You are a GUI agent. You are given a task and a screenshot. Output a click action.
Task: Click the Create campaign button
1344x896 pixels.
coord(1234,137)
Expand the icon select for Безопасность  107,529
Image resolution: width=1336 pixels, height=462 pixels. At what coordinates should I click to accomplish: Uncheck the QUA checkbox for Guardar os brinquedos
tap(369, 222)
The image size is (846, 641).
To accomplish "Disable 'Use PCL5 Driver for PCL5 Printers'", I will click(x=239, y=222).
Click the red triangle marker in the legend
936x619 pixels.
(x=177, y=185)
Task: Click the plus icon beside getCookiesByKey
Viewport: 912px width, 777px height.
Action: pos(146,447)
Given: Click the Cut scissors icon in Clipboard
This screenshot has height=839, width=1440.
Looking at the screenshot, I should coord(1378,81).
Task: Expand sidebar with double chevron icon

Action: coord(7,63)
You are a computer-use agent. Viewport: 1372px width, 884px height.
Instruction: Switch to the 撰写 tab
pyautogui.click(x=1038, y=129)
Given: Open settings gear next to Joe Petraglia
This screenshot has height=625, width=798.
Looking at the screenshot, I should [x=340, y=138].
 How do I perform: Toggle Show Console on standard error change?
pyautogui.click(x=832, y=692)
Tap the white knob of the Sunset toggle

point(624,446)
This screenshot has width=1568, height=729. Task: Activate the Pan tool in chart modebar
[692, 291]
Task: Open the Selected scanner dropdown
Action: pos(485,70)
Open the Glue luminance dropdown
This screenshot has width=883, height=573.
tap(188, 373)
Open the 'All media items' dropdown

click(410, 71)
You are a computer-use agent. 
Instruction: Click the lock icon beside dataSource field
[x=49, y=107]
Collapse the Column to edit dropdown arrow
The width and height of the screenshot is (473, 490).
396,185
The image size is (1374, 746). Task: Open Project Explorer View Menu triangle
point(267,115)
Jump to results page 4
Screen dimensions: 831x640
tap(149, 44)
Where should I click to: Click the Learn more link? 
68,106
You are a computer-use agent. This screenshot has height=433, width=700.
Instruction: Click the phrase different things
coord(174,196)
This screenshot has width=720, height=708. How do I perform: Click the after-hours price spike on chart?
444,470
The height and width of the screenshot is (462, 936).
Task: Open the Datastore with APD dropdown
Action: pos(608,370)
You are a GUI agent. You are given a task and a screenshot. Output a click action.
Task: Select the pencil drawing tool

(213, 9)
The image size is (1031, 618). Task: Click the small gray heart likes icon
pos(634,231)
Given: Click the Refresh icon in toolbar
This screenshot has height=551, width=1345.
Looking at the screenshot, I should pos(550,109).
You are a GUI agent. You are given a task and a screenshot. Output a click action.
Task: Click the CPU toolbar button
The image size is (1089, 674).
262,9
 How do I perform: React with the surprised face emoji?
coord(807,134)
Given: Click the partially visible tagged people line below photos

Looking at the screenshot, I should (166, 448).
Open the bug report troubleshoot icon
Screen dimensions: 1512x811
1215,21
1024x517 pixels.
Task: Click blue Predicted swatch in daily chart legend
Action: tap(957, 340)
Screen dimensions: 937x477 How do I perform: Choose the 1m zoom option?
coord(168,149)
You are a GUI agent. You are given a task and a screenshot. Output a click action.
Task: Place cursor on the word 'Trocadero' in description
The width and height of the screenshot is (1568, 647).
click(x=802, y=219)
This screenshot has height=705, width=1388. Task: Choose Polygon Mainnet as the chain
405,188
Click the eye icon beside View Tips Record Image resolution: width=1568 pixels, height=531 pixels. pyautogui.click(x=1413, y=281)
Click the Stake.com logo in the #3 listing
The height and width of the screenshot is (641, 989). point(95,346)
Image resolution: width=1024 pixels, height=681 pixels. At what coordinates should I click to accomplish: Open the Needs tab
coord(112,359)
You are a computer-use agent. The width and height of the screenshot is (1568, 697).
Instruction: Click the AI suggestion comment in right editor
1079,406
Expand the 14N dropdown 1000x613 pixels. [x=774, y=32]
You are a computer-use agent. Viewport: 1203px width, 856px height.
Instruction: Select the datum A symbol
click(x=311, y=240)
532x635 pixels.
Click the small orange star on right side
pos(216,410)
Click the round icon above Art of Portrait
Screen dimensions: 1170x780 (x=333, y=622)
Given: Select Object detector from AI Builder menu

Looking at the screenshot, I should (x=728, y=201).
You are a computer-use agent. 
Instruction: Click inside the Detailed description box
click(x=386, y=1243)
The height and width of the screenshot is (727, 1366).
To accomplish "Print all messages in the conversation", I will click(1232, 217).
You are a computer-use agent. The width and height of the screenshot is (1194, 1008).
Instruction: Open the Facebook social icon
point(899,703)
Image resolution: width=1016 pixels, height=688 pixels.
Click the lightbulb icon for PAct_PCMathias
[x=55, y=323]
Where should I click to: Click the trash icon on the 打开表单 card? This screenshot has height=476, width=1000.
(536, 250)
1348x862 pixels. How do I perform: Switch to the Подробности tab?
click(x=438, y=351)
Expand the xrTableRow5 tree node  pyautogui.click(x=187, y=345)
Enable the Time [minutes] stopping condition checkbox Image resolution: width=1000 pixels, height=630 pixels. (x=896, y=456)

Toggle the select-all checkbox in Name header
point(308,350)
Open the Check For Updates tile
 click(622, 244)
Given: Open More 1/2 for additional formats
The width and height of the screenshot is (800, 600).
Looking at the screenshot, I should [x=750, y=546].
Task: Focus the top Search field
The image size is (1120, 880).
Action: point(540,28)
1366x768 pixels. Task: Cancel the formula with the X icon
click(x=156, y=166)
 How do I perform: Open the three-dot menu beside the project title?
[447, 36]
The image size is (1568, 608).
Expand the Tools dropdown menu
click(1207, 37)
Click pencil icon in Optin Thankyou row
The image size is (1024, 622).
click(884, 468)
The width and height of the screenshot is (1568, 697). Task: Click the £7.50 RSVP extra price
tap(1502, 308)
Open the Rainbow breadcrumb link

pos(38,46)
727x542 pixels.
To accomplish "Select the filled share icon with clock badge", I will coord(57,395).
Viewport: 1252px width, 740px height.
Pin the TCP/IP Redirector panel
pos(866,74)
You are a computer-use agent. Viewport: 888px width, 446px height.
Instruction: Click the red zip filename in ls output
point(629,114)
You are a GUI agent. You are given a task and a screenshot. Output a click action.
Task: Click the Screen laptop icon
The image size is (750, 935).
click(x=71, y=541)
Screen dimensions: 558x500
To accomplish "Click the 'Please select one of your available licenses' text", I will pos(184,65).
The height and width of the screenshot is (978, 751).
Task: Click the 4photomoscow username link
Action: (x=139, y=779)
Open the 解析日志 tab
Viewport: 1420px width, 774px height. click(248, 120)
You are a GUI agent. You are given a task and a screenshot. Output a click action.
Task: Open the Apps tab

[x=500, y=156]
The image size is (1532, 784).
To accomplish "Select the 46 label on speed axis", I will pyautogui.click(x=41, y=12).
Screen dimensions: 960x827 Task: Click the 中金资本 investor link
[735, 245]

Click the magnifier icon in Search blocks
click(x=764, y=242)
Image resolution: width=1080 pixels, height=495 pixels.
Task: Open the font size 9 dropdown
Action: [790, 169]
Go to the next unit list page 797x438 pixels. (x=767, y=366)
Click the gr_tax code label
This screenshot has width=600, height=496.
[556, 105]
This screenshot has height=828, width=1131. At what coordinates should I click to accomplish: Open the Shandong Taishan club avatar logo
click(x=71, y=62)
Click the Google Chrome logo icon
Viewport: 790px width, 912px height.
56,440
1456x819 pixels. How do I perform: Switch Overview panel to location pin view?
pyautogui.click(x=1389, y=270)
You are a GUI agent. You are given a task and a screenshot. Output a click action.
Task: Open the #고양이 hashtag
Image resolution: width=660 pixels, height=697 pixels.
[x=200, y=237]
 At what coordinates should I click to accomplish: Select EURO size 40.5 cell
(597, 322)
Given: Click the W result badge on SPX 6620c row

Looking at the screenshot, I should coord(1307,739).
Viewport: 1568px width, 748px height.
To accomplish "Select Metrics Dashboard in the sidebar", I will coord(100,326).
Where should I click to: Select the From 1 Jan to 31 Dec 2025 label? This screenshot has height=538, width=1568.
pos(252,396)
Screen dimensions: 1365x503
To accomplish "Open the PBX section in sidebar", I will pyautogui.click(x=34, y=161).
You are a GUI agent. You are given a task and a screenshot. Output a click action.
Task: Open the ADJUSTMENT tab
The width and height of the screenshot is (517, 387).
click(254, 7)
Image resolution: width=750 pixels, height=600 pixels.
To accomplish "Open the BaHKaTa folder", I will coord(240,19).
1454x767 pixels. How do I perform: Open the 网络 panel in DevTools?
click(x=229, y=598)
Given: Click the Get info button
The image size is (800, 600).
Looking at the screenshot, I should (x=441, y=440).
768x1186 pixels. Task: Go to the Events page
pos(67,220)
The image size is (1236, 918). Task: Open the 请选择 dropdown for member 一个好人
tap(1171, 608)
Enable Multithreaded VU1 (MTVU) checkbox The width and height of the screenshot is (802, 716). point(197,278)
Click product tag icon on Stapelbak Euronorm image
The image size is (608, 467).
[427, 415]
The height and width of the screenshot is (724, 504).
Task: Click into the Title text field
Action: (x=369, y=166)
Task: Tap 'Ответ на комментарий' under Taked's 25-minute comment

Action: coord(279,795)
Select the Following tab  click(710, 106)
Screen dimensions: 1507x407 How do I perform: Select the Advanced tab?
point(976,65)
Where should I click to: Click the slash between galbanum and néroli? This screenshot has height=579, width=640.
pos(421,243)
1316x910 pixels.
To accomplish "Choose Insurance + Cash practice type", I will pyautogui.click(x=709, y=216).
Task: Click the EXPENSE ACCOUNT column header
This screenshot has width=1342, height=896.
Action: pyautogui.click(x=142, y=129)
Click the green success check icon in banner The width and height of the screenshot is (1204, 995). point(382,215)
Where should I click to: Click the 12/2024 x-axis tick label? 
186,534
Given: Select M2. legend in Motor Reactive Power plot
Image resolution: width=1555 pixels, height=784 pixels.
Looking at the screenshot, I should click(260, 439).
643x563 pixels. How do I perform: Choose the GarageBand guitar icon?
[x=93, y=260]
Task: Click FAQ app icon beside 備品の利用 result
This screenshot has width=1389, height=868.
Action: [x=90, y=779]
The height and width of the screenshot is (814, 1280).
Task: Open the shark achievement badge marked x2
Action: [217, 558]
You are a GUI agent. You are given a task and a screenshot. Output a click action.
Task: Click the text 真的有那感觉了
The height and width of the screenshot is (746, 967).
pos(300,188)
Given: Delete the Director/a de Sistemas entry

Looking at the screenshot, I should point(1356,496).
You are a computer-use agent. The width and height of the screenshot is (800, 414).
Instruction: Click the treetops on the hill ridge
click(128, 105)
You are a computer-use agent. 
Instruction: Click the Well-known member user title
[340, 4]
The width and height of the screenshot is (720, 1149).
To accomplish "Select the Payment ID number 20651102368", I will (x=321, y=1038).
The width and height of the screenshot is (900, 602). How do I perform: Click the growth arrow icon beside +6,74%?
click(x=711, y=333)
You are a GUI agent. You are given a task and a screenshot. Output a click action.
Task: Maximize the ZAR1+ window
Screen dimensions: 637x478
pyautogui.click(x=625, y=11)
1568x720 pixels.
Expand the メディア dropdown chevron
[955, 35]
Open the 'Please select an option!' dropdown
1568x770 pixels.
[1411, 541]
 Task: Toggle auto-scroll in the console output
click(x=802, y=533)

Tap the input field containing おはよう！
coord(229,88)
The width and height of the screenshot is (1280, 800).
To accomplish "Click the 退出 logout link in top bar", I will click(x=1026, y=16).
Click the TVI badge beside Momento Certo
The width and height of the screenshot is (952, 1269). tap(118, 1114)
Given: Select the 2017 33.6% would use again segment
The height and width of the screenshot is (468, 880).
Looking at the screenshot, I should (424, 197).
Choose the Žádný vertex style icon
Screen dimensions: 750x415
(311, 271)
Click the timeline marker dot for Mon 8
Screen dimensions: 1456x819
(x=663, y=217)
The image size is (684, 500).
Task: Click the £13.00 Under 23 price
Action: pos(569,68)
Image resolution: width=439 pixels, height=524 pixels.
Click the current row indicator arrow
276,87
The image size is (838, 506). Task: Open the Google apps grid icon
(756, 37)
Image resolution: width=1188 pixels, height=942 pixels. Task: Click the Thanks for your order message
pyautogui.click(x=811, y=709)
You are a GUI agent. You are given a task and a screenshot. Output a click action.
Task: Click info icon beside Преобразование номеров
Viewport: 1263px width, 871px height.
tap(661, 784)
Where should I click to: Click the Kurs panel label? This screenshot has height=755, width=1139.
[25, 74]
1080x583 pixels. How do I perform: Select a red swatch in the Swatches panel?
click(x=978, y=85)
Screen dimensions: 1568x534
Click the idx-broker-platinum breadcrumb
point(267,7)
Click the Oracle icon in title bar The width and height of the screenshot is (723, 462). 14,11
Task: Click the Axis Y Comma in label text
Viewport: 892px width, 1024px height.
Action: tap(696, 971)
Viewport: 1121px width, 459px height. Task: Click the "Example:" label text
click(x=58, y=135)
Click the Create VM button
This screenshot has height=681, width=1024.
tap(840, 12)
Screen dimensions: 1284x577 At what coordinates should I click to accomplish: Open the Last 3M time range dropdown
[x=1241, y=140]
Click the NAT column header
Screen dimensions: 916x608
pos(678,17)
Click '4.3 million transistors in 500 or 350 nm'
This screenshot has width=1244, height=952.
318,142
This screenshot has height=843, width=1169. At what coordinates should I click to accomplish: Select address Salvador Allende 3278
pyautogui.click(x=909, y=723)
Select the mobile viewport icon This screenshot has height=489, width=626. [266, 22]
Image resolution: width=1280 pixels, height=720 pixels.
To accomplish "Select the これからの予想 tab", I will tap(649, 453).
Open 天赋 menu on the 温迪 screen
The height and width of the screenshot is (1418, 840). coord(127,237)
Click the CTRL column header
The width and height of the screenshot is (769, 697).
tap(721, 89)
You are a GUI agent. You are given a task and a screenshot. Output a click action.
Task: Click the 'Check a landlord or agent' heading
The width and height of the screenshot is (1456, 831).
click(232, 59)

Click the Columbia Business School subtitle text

__________

• **WHAT YOU SHOULD DO**:
Copy the material above word for word, taking the first line, the line containing "Given: Open settings", and every line between them, and nothing else.

• **TASK ANSWER**:
You are a GUI agent. You are given a task and a screenshot. Output a click action.
Task: Click the Create campaign button
1344x896 pixels.
coord(1234,137)
Expand the icon select for Безопасность  107,529
Image resolution: width=1336 pixels, height=462 pixels. At what coordinates should I click to accomplish: Uncheck the QUA checkbox for Guardar os brinquedos
tap(369, 222)
The image size is (846, 641).
To accomplish "Disable 'Use PCL5 Driver for PCL5 Printers'", I will click(x=239, y=222).
Click the red triangle marker in the legend
936x619 pixels.
(x=177, y=185)
Task: Click the plus icon beside getCookiesByKey
Viewport: 912px width, 777px height.
Action: pos(146,447)
Given: Click the Cut scissors icon in Clipboard
This screenshot has height=839, width=1440.
Looking at the screenshot, I should coord(1378,81).
Task: Expand sidebar with double chevron icon

Action: coord(7,63)
You are a computer-use agent. Viewport: 1372px width, 884px height.
Instruction: Switch to the 撰写 tab
pyautogui.click(x=1038, y=129)
Given: Open settings gear next to Joe Petraglia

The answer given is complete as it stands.